═════ Texto proporcionado

El coronavirus me está humillando profundamente. Dentro de nada voy a celebrar las bodas de diamante, sesenta años de sacerdote, siempre predicando, escribiendo, siempre metido en mil compromisos, total para nada porque no creo que todo ello haya significado gran cosa. No he convertido a nadie ni he cambiado para nada el mundo. Mi vida va a pasar como el humo en día de vendaval o como huésped de un solo día. No es que esto me deprima demasiado; estoy a las órdenes de que me llamó a esta milicia. Es una simple impresión personal.
Mi esterilidad y pobreza me hace valorar enormemente la catequesis en la que el coronavirus nos está metiendo a todos. En lo que llevamos de cuaresma ha conseguido cambiar nuestras rutinas consumistas, ha terminado con los vicios públicos contra los que tronaban los predicadores, como el juego, la prostitución, el botellón, las discotecas, cines, contubernios masónicos, misas satánicas y demás antros de perdición. El dinero pierde su valor porque no puedes salir de casa, la bolsa se deprime, ya nadie invierte. En lo único que se distingue al pobre del rico es en el tamaño de la casa. España se ha convertido en un inmenso monasterio. En estos días vuelve a sonar como verosímil aquel viejo gregoriano con el que cantábamos: Media vita in morte sumus, es decir, a la mitad de la vida estamos en peligro de muerte. Da la impresión de que este año D. Carnal lleva todas las de perder en su lucha con Doña Cuaresma que este año se llama D. Coronavirus.

══════════
═════ Información proporcionada

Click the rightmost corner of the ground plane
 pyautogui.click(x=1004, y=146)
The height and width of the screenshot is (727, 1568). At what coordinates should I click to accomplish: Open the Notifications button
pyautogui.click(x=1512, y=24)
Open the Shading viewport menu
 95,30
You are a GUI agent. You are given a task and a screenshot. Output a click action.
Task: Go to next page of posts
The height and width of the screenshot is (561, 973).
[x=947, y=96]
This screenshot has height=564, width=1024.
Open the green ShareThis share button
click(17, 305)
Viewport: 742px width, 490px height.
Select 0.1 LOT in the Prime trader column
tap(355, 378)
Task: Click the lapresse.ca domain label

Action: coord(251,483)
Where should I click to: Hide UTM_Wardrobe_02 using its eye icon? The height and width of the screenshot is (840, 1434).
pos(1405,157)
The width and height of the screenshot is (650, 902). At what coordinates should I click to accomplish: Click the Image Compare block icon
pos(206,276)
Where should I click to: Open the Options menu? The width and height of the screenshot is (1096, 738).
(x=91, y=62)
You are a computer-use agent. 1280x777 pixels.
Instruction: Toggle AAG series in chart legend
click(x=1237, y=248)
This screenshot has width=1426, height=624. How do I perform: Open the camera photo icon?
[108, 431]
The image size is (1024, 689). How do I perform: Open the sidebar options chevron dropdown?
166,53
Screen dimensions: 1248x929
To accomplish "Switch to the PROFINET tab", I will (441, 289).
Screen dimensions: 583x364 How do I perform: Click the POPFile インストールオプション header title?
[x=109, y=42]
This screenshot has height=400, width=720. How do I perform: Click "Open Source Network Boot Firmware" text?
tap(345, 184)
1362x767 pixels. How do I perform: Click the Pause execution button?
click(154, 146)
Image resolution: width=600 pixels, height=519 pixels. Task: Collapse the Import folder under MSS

══════════

Tareas:
[1] Reproduce literalmente el texto sobre el coronavirus desde "El coronavirus me" hasta "simple impresión personal.".
[2] Según el texto sobre el coronavirus, ¿en qué es lo único en que se distingue al pobre del rico?
Para resolver lo que se pide, basta con el texto sobre el coronavirus, sin recurrir a los ítems.

Soluciones:
[1]
El coronavirus me está humillando profundamente. Dentro de nada voy a celebrar las bodas de diamante, sesenta años de sacerdote, siempre predicando, escribiendo, siempre metido en mil compromisos, total para nada porque no creo que todo ello haya significado gran cosa. No he convertido a nadie ni he cambiado para nada el mundo. Mi vida va a pasar como el humo en día de vendaval o como huésped de un solo día. No es que esto me deprima demasiado; estoy a las órdenes de que me llamó a esta milicia. Es una simple impresión personal.

[2] En el tamaño de la casa.